Source: FanGraphs
Well, at least the Yankees showed some Fighting Spirit in Sunday’s game. They very nearly rallied to erase an early 7-0 deficit — they brought the winning run to the plate in the ninth! — but ultimately could not finish the comeback. Alas. The final score as 7-6 Rangers. The Yankees have lost ten of their last 12 games now, yet somehow remain in first place in the AL East. The Red Sox can’t be too happy about that. Anyway, let’s recap with bullet points because it’s Sunday:
- Small Mike: It is becoming increasing clear Michael Pineda’s strong start to the season was nothing more than a classic Michael Pineda hot streak that happened to occur at the start of the season. Nothing’s really changed. He allowed three runs in the first inning Sunday afternoon, including a two-out two-run homer to Adrian Beltre, then he gave up three more in the second, all on a two-out three-run homer by Shin-Soo Choo. Here are his slider locations. Hanger city. Pineda finished the afternoon with seven runs allowed in four innings. He’s allowed at least five runs in three of his last five starts.
- Four-Run Rally: All praise the obstruction rule. Nick Martinez struck out Austin Romine for the third out of the fifth inning, but the ball got away from catcher Jonathan Lucroy, and Martinez got in Romine’s way as he ran to first on the wild pitch. Romine beat the throw to first anyway, but the official call was obstruction on Martinez. Romine would have been awarded first anyway. That kept the inning alive for Aaron Judge and Gary Sanchez. Judge stroked a run-scoring single to center, then Sanchez followed with a three-run dinger into Monument Park. Suddenly a seven-run deficit became a three-run deficit. Hmmm.
- Two More Runs: The comeback got serious in the seventh inning. Ronald Torreyes smacked a solo home run to get the Yankees to within 7-5 — the best part? Didi Gregorius picked up Judge to he could high-five Torreyes (video) — then two two-out walks set up Gregorius for a run-scoring single to right. Unfortunately, Sanchez got thrown out going first-to-third on the single to end the inning. Third out at third base down a run? Yuck. The Yankees couldn’t do anything after Chase Headley’s leadoff double in the eighth, then Sanchez struck out with Judge on first base to end the game in the ninth. Bah. At least the offense showed some life. Haven’t seen much of that lately.
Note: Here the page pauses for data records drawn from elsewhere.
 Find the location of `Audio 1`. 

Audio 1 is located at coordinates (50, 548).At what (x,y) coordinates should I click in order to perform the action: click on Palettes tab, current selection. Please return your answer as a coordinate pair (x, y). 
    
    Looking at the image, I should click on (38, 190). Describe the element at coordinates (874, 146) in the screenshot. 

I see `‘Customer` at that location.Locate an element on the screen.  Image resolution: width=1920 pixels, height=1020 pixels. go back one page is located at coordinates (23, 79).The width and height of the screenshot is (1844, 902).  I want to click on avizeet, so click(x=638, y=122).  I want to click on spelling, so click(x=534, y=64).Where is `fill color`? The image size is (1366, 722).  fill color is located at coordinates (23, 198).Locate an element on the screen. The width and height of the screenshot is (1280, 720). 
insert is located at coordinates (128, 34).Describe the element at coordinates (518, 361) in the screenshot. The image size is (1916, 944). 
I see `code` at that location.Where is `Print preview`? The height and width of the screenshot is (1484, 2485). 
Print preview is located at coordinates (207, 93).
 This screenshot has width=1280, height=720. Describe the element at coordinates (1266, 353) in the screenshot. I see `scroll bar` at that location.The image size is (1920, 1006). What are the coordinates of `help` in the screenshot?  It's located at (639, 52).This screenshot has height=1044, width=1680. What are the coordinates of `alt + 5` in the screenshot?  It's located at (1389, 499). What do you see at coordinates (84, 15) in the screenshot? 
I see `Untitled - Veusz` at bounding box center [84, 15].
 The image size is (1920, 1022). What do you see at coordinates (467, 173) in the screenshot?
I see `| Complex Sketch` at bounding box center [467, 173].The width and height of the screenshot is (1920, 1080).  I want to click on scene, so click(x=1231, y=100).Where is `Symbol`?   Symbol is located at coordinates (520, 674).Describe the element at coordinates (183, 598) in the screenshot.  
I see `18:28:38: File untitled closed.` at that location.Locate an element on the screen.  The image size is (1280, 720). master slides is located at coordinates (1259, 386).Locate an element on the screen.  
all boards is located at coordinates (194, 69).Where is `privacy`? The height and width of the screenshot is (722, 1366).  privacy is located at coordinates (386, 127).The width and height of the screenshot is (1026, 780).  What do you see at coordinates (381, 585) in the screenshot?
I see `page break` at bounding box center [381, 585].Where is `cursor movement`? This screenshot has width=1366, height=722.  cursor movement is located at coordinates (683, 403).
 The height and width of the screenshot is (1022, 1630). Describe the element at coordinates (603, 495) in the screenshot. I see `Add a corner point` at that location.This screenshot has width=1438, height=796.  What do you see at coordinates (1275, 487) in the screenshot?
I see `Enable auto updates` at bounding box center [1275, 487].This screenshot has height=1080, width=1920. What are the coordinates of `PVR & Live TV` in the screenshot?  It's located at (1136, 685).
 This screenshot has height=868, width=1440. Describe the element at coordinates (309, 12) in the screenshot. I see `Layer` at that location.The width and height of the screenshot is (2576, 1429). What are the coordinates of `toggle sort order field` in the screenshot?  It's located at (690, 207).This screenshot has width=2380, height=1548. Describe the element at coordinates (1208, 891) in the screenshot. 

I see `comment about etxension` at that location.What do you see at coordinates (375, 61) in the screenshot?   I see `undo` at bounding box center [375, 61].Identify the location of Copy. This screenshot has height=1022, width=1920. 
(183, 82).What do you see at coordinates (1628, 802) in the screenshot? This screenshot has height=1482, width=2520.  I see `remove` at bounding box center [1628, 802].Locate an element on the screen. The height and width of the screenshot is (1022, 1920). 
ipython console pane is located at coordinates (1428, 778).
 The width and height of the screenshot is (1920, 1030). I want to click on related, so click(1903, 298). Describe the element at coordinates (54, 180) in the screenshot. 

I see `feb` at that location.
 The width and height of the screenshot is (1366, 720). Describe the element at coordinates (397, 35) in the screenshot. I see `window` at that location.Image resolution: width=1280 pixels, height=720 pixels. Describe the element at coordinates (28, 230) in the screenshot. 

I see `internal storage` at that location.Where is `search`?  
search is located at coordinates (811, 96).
- The Unsung Heroes: Shout out to the bullpen for making the comeback attempt possible. Tyler Webb (one inning), Chad Green (two innings), Dellin Betances (one inning), and Aroldis Chapman (one inning) combined for five zeroes after Pineda was removed. Two hits, two walks, seven strikeouts in those five innings. The bullpen has been pretty terrible the last two weeks or so. They did the job Sunday though. They gave the offense a chance to get back in the game. The bats just ran out of innings.
- Leftovers: Aaron Hicks left the game with an oblique injury and is heading to the disabled list … Starlin Castro was not available after receiving a cortisone shot in his wrist … Judge (two singles, two walks) reached base four times and Headley (two singles, double) reached three times … the Yankees had 14 baserunners and did go 3-for-6 with runners in scoring position … Judge stretched his on-base streak to 27 games. That’s the longest by a Yankee since Derek Jeter had a 36-gamer in 2012. The last Yankee rookie with an on-base streak that long was Gil McDougald in 1951. He did it in 29 straight.
Here are the box score, video highlights, and updated standings. Don’t miss our Bullpen Workload page either. The Yankees are now heading to Chicago for the second time this season. They swept the Cubs earlier this year and they’ll look to sweep the White Sox this week. It’s a four-game series. Lefties Jordan Montgomery and David Holmberg are Monday night’s scheduled starting pitchers.